Constitutional Reform Struggles For Life In Alabama

By: - May 22, 2000 12:00 am

When the year 2000 comes to a close, the state of Alabama can count on basking in at least two distinctions:

(1) The University of Alabama football team will be in the nation’s top 10 – or at least its top 20.

(2) The Alabama state constitution will be by far the oldest state constitution in the nation.

Few Alabamans outside of a handful of die-hard Auburn fans would begrudge the Crimson Tide its place among the gridiron elite. But a number of the state’s intellectual leaders are complaining that the antiquated, obese constitution is a fatal drag on the state’s economic and social progress.

The constitution, adopted in 1901 as a bulwark for white supremacy, has accumulated 664 amendments since then, and the number grows with each general election. It still forbids interracial marriage (although the prohibition is meaningless under the federal Constitution). It still denies Alabama localities, and especially Alabama counties, anything more than rudimentary home rule.

When it comes to taxing and spending, the constitution earmarks most of the revenue coming into state coffers, leaving the Legislature with few options for raising revenue or for shifting money to meet changing priorities.

Last summer, a private foundation, Citizens for Constitutional Reform, was set up with the express purpose of promoting a constitutional convention to produce a new basic document for the state. It is headed by President Thomas Corts of Birmingham’s Samford University.

On the surface, the road to reform would seem smooth.

On May 18, the Huntsville Times published the results of a survey showing that 88 percent of the state’s legislators believed the state needed a new constitution.

Yet, the Legislature said no this month to both avenues for changing the constitution: a constitutional convention or an amendment-by-amendment revision through the Legislature./University of South Alabama Poll, conducted the second week in May, found that 57 percent of its 400-person sample favored a new constitution, and 51 percent wanted it done by convention. Yet, constitutional reform has never been a make-or-break issue in Alabama politics.

The current constitution was ratified in 1901 in an election widely believed to be fraudulent. Wayne Flynt, the Auburn University professor regarded as the state’s pre-eminent historian, put it this way: “The great ship of state was about to be torpedoed by that navy of unwashed people at the forks of the creek.” So the power elite ordered up a new constitution.

“It was racist, and it was fraudulently enacted,” Flynt told a constitutional rally in Tuscaloosa. “For a century, we have let the shame of this constitution govern every decision we have made.”

The framers of the constitution drove their constitution into the political structure like a heavy spike into ironwood, and nobody since has been able to budge it.

Gov. “Big Jim” Folsom, in the ’40s and ’50s, made a try.
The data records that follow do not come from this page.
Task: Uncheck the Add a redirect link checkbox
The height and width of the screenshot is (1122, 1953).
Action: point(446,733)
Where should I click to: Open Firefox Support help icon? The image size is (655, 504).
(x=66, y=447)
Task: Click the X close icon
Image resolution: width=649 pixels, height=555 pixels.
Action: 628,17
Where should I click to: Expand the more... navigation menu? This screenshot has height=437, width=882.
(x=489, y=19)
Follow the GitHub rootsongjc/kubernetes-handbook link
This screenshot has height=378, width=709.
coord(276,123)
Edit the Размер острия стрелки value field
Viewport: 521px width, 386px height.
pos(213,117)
But the Supreme Court’s school-desegregation decision of 1954 soon riveted the state’s attention on other matters.

Albert Brewer, the lieutenant governor who became governor in 1968 on the death of Lurleen Wallace, set up a commission to make recommendations on constitutional reform. But by the time the commission had made its report, the state had voted George Wallace back into office, and Wallace was unwilling to replace the document under which he had wielded power.

Bill Baxley, another lieutenant governor, led a successful effort to push a new constitution through the Legislature and onto the general election ballot. But before the people could speak, the state Supreme Court ruled that the constitution could not be revised through a single amendment proposed by the Legislature. It had to be taken apart andput back together an amendment at a time. Or it had to be revised by a constitutional convention that would be independent of the Legislature.

No governor since Brewer has mustered the commitment to reform the constitution. Gov. Don Siegelman, a Democrat, has the energy and the expertise to bring about constitutional reform. But he hasn’t shown the enthusiasm.

Secretary of State Jim Bennett, a Republican, is talking about running for governor as an advocate of constitutional reform.

But the next governor’s race is two years away, and Siegelman shows signs of becoming a two-term governor.

Jim Williams, executive director of the Public Affairs Research Council of Alabama, a policy research group that is supportive of a new constitution, called this year’s legislative rejection a bump in the rough road to reform.

It looks as though it’s going to be a long road.